At the end of the day you can’t even call “Black Christmas” a remake. It’s not even a re-imagining when you get down to it. At first it bears a slight resemblance to the original film’s themes, but once it shows all of its cards, it’s just aping the title for brand familiarity. And it fails, big time. “Black Christmas” has good intentions with a very relevant message, but it forgets story, suspense, and inherent terror, in exchange for a silly, preachy, and convoluted premise.
Hawthorne College is quieting down for the holidays. But as Riley Stone and her Mu Kappa Epsilon sisters prepare to deck the halls with a series of seasonal parties, a cloaked black-masked stalker begins killing sorority women one by one. As the body count rises, Riley and her squad start to question whether they can trust any man. Whoever the killer is, he’s about to discover that this generation’s young women aren’t victims, and are prepared to fight any maniac.
By writer/director Sophia Takal and co-writer April Wolf have a great intention behind “Black Christmas” as they take an opportunity to use a mainstream horror film to convey ideas about rape, the #metoo movement, and war of the sexes. So much of the entertainment value is almost slim to nil, sadly. I found myself surprisingly bored most of the time during “Black Christmas” as it works more as a murder mystery than a slasher movie. Rather than confronting the idea of toxic masculinity and accountability in the face of rape, “Black Christmas” takes the easy way out by introducing a goofy supernatural element in the finale. The whole set up of the presence of a sinister enemy on the campus arouses more questions than suspense, and feels like a cop out.

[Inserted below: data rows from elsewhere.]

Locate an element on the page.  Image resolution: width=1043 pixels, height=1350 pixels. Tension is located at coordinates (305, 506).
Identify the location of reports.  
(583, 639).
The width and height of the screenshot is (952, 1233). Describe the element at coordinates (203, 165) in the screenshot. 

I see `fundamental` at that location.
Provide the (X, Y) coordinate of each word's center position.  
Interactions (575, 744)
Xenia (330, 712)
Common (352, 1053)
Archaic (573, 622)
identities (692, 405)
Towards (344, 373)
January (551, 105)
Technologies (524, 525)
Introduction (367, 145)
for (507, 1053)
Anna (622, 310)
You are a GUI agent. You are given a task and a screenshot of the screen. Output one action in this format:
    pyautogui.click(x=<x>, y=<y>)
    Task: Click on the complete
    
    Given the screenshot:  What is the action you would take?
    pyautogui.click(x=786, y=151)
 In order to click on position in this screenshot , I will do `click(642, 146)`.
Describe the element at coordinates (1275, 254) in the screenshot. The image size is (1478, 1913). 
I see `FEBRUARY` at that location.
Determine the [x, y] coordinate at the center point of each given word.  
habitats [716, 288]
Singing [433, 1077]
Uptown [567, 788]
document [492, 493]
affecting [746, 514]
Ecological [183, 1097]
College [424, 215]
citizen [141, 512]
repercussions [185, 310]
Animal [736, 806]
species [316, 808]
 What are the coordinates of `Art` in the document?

What little social observations about rape and sexual assault there is, amounts to trite exchanges between characters abruptly shut down to move the narrative along. In the end, nothing is really solved and there’s not a lot of reason to converse about the ideas presented, save for a final scene that may or may not be ambiguous. There’s also not a ton of rhyme or reason for the sinister plot inevitably explained; what’s the bigger picture behind everything unfolding here? In either case, “Black Christmas” does garner some good, memorable performances from Imogen Poots and Aleyse Shannon, respectively. They’re just not worth the muddled social commentary, and terrible pacing that amounts to a pretty abysmal holiday horror movie that makes the 2006 remake look genius.